Veille et analyse, partage, approche critique

Une bien curieuse absence

Comment se fait-il qu’aucun des textes liés à la réforme du lycée qui se met en place à la rentrée prochaine ne fasse allusion au B2i lycée ? Cette question se pose avec d’autant plus d’acuité que les programmes de mathématiques renforcent la place de l’algorithmique en première après l’avoir introduit explicitement dans les programmes de la classe de seconde. Faut-il penser que l’on se suffira de mettre des touches de TIC ici et là (en physique par exemple) et une option dans certaines sections pour que la culture TIC de tous les élèves atteignent enfin le niveau souhaitable pour un jeune étudiant ? Apparemment oui, si l’on en juge par cette étonnante absence.
Rappelons l’histoire brièvement. Entre 2000 et 2004, le ministère de l’éducation lance le projet B2i à l’école, au collège. Il tente une incursion au lycée, mais bien timide, et le C2i apparaît pour l’enseignement supérieur en 2004. C’est en 2006, à la faveur de la refonte des B2I initiaux que le B2i lycée est officiellement mis en place (C. n° 2006-169 du 7-11-2006). Ainsi donc on est en droit de penser que cette organisation complète du B2i était de nature à se diffuser largement. Malheureusement, il n’en est rien. Et c’est avec le plus grand étonnement qu’en décortiquant tous les textes de la réforme du lycée, on s’aperçoit qu’il n’est jamais question du B2i. Cela est d’autant plus étonnant que chaque ministre passant s’impose le devoir de rappeler l’importance des TIC pour le monde scolaire.

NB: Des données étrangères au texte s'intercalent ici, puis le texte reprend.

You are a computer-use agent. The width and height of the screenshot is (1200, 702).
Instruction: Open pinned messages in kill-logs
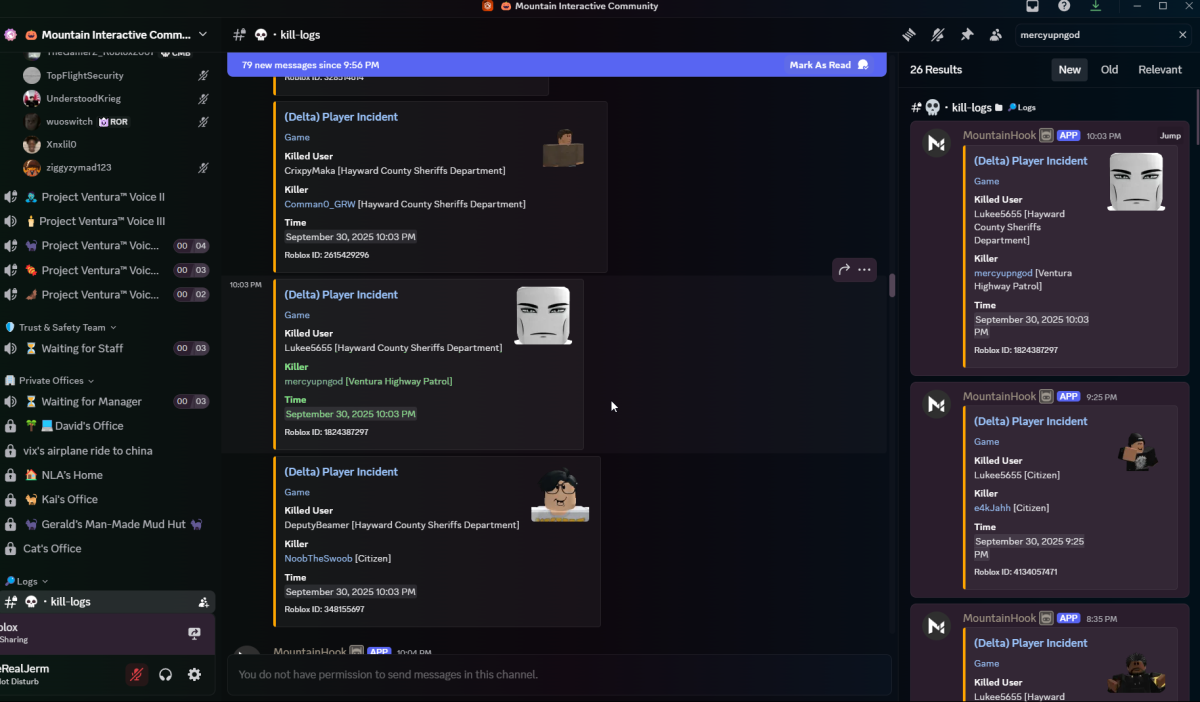967,35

Quelques échanges avec les collègues qui enseignent en lycée montrent qu’il serait particulièrement aisé de travailler la validation des compétences du B2i, surtout qu’avec les TPE, il y a en plus des disciplines, un espace particulièrement adapté à ces validations. Bien qu’insistant sur la place à donner aux TIC au lycée, appuyant sur l’usage des ENT et autres moyens techniques, la circulaire de rentrée, par exemple, ne fait aucune allusion à cette certification. Un bon nombre d’enseignements du lycée font appel directement et surtout indirectement aux usages des TIC par les élèves. Or nombre d’enseignants déplorent la faible qualité des recherches des élèves, de leurs copier-coller à répétition etc… Est-ce en ne donnant pas de place à ces usages dans le lycée que l’on pourra répondre à ces interrogations ? Certains établissements ont pourtant commencé à mettre en place un dispositif pour accompagner et évaluer les élèves autour du B2i lycée, mais cela reste modeste.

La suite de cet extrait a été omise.